IPC Extension Reference#
C API#
- group nanoarrow_ipc
Except where noted, objects are not thread-safe and clients should take care to serialize accesses to methods.
Because this library is intended to be vendored, it provides full type definitions and encourages clients to stack or statically allocate where convenient.
Defines
-
NANOARROW_IPC_FEATURE_DICTIONARY_REPLACEMENT#
Feature flag for a stream that uses dictionary replacement.
-
NANOARROW_IPC_FEATURE_COMPRESSED_BODY#
Feature flag for a stream that uses compression.
Typedefs
-
typedef ArrowErrorCode (*ArrowIpcDecompressFunction)(struct ArrowBufferView src, uint8_t *dst, int64_t dst_size, struct ArrowError *error)#
A self-contained decompression function.
For the most common compression type, ZSTD, this function is sufficient to capture the type of decompression that Arrow IPC requires (i.e., decompression where the uncompressed size was recorded).

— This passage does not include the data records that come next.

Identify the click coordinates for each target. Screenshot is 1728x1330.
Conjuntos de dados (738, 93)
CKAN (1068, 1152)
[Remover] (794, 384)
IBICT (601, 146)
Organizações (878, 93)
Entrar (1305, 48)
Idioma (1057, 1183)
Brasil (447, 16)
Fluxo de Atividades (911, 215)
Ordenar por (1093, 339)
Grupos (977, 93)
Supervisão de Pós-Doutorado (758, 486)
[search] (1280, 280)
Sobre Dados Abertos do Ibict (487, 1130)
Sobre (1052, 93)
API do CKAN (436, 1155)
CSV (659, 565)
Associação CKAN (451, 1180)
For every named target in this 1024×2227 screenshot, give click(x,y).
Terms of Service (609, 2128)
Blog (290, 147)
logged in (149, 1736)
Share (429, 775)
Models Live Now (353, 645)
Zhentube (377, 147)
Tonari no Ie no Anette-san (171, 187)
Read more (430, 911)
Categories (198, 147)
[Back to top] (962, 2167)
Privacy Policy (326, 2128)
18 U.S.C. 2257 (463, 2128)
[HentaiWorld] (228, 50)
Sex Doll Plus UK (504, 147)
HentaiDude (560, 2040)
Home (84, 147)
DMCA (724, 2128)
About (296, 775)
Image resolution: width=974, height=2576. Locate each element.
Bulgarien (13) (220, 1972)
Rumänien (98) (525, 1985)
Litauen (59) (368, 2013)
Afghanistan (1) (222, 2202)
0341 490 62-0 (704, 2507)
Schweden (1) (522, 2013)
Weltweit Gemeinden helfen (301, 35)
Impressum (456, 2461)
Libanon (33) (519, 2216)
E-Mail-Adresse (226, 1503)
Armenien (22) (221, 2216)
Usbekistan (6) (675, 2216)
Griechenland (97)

For other compression types, it may be more efficient to implement a full ArrowIpcDecompressor, which allows for persistent state/allocations between decodes.
Enums
-
enum ArrowIpcMetadataVersion#
Metadata version enumerator.
Values:
-
enumerator NANOARROW_IPC_METADATA_VERSION_V1#
-
enumerator NANOARROW_IPC_METADATA_VERSION_V2#
-
enumerator NANOARROW_IPC_METADATA_VERSION_V3#
-
enumerator NANOARROW_IPC_METADATA_VERSION_V4#
-
enumerator NANOARROW_IPC_METADATA_VERSION_V5#
-
enumerator NANOARROW_IPC_METADATA_VERSION_V1#
-
enum ArrowIpcMessageType#
Message type enumerator.
Values:
-
enumerator NANOARROW_IPC_MESSAGE_TYPE_UNINITIALIZED#
-
enumerator NANOARROW_IPC_MESSAGE_TYPE_SCHEMA#
-
enumerator NANOARROW_IPC_MESSAGE_TYPE_DICTIONARY_BATCH#
-
enumerator NANOARROW_IPC_MESSAGE_TYPE_RECORD_BATCH#
-
enumerator NANOARROW_IPC_MESSAGE_TYPE_TENSOR#
-
enumerator NANOARROW_IPC_MESSAGE_TYPE_SPARSE_TENSOR#
-
enumerator NANOARROW_IPC_MESSAGE_TYPE_UNINITIALIZED#
Functions
-
ArrowErrorCode ArrowIpcCheckRuntime(struct ArrowError *error)#
Checks the nanoarrow runtime to make sure the run/build versions match.
-
static inline enum ArrowIpcEndianness ArrowIpcSystemEndianness(void)#
Get the endianness of the current runtime.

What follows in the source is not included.